Maybe I’m paranoid. Or maybe it’s the fact that I was an Information Security & Assurance major at Kennesaw State University.
But with our heavy reliance on the internet and networking, people often forget that this a two way street. If we, as internet users, have the ability to go out and obtain information, this also means that people also have the means to get into our private systems.
The article below is reprinted from The Telegraph in the United Kingdom.
An army general in charge of cyber security has warned that the United States is increasingly vulnerable to attacks like those that destroyed data on tens of thousands of computers in Saudi Arabia and South Korea in the past year.
Gen Keith Alexander, who heads the National Security Agency (NSA) and US Cyber Command, told a cybersecurity summit in Washington that US computer networks were already under constant attack and billions of dollars worth of intellectual property were flowing out of the country each year.

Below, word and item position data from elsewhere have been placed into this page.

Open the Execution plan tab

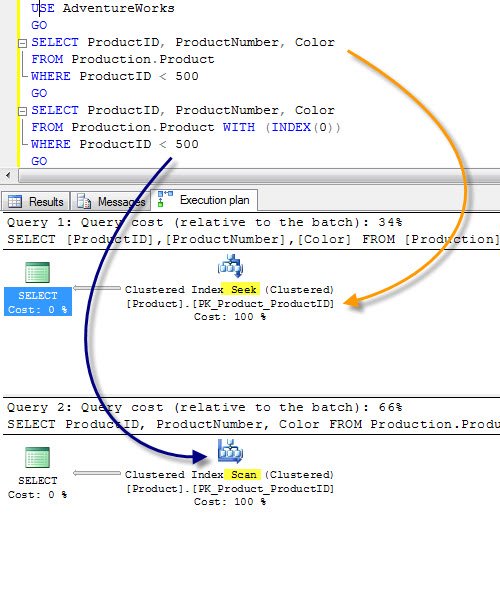pyautogui.click(x=204, y=200)
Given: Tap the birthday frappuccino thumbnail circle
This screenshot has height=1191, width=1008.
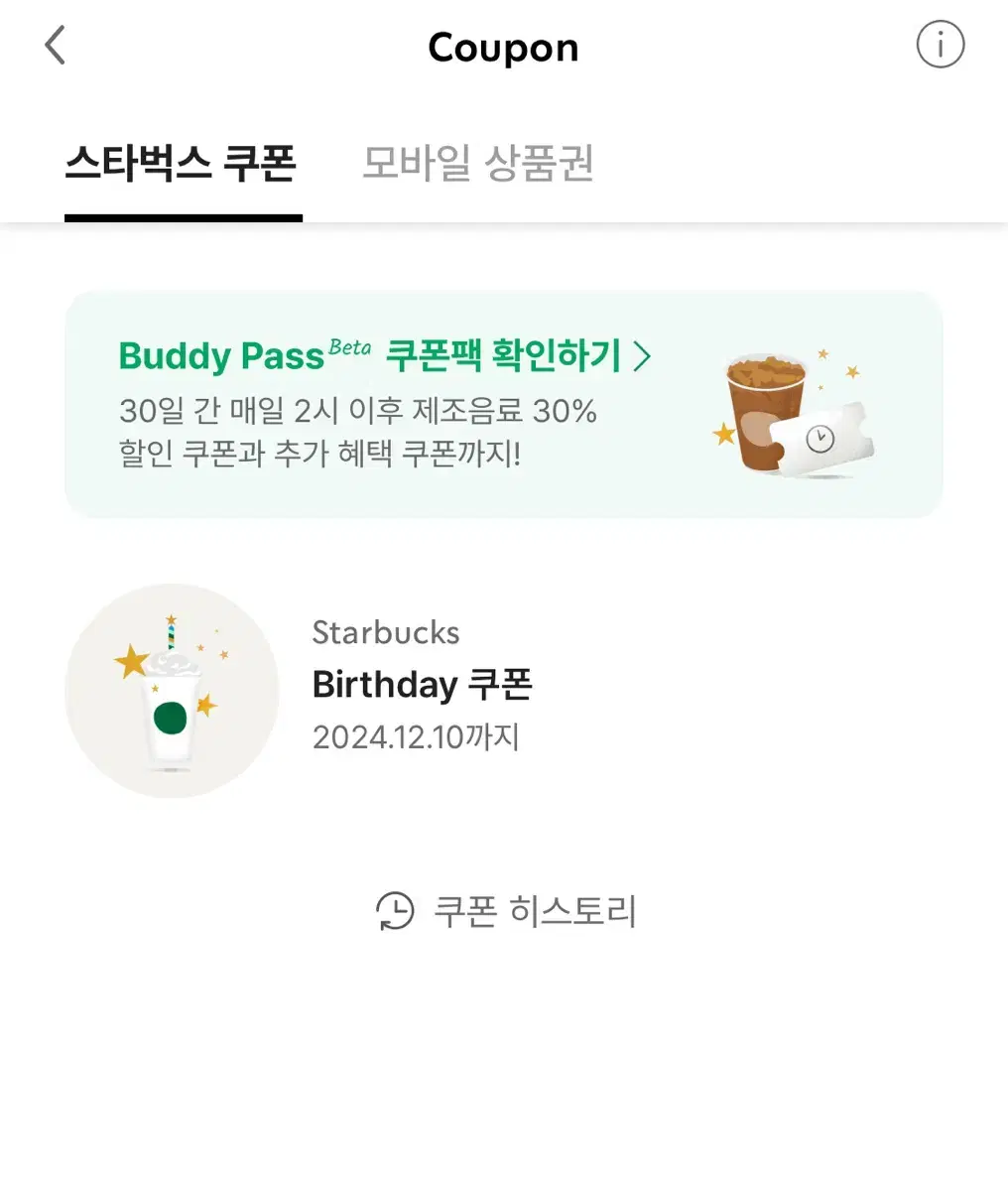Looking at the screenshot, I should click(x=172, y=691).
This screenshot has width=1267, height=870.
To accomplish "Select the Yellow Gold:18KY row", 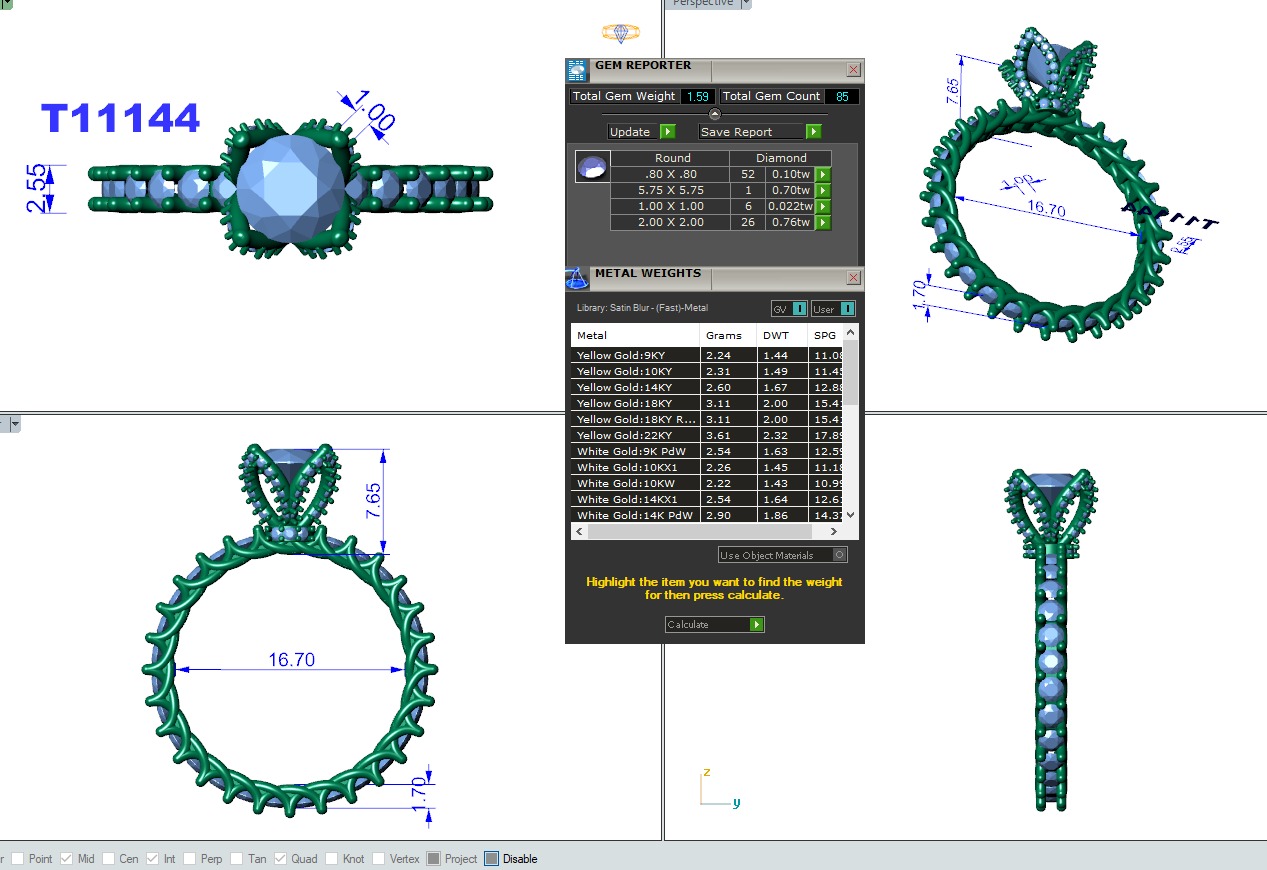I will click(x=635, y=403).
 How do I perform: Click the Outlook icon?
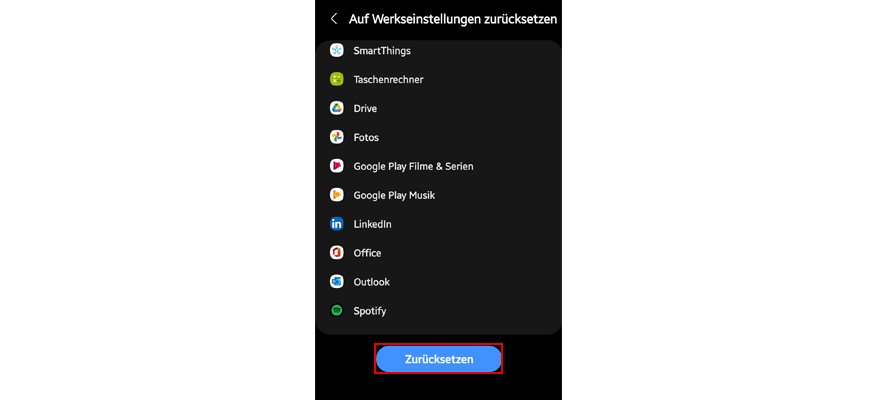tap(336, 282)
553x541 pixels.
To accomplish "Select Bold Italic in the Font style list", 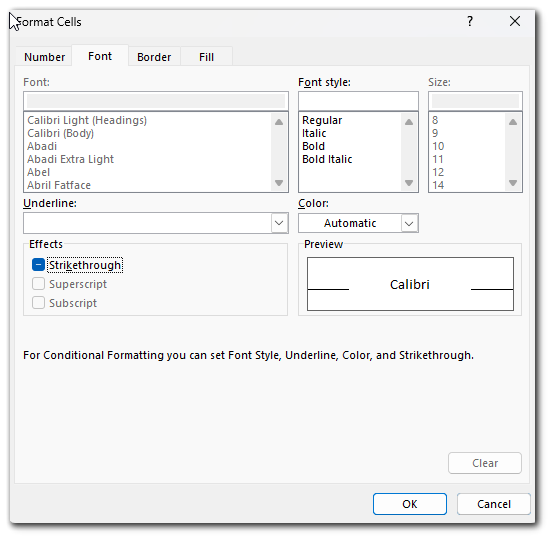I will click(327, 159).
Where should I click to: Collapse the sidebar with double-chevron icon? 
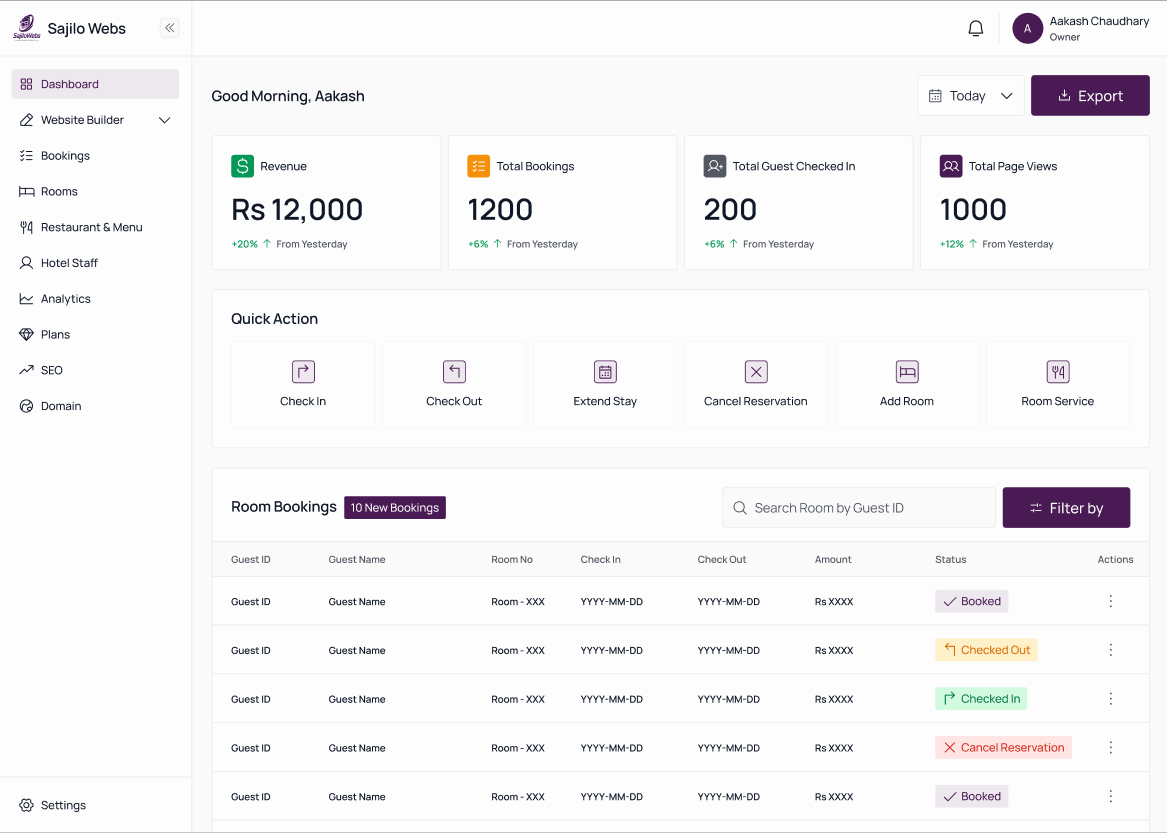click(170, 28)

“Mark my words, it’s going to get worse. The disruptive and destructive attacks on our country will get worse and … if we don’t do something, the theft of intellectual property will get worse,” Mr Alexander said at the summit.
The general argued forcefully for legislation that would make it easier for the government to work with industry on monitoring private computer networks for signs of intrusion, despite concerns raised by privacy advocates.
Mr Alexander said he was not aware of any cyber assaults against the United States as destructive as the one that damaged computers at Saudi Arabia’s national oil company, Aramco, last year. But he said similar attacks could well be seen “in the not-too-distant future” on key U.S. infrastructure sectors, such as public utilities and financial services.
“We can protect our networks and protect our civil liberties and privacy,” Alexander told the summit.
He said proposed legislation would not allow government agencies to view data that identified individual people, except in specific cases that required special waivers.
Gen Alexander’s comments are just the latest in America’s increasingly vocal war on cyber espionage.
President Barack Obama’s most senior security aide said in March that China’s government must take action to stop the “unprecedented” wave of cyber-attacks against the US.
The UK suffered 44 million cyber attacks in 2011 – the equivalent of 120,000 a day – and such attacks are estimated to cost the country up to £27 billion a year.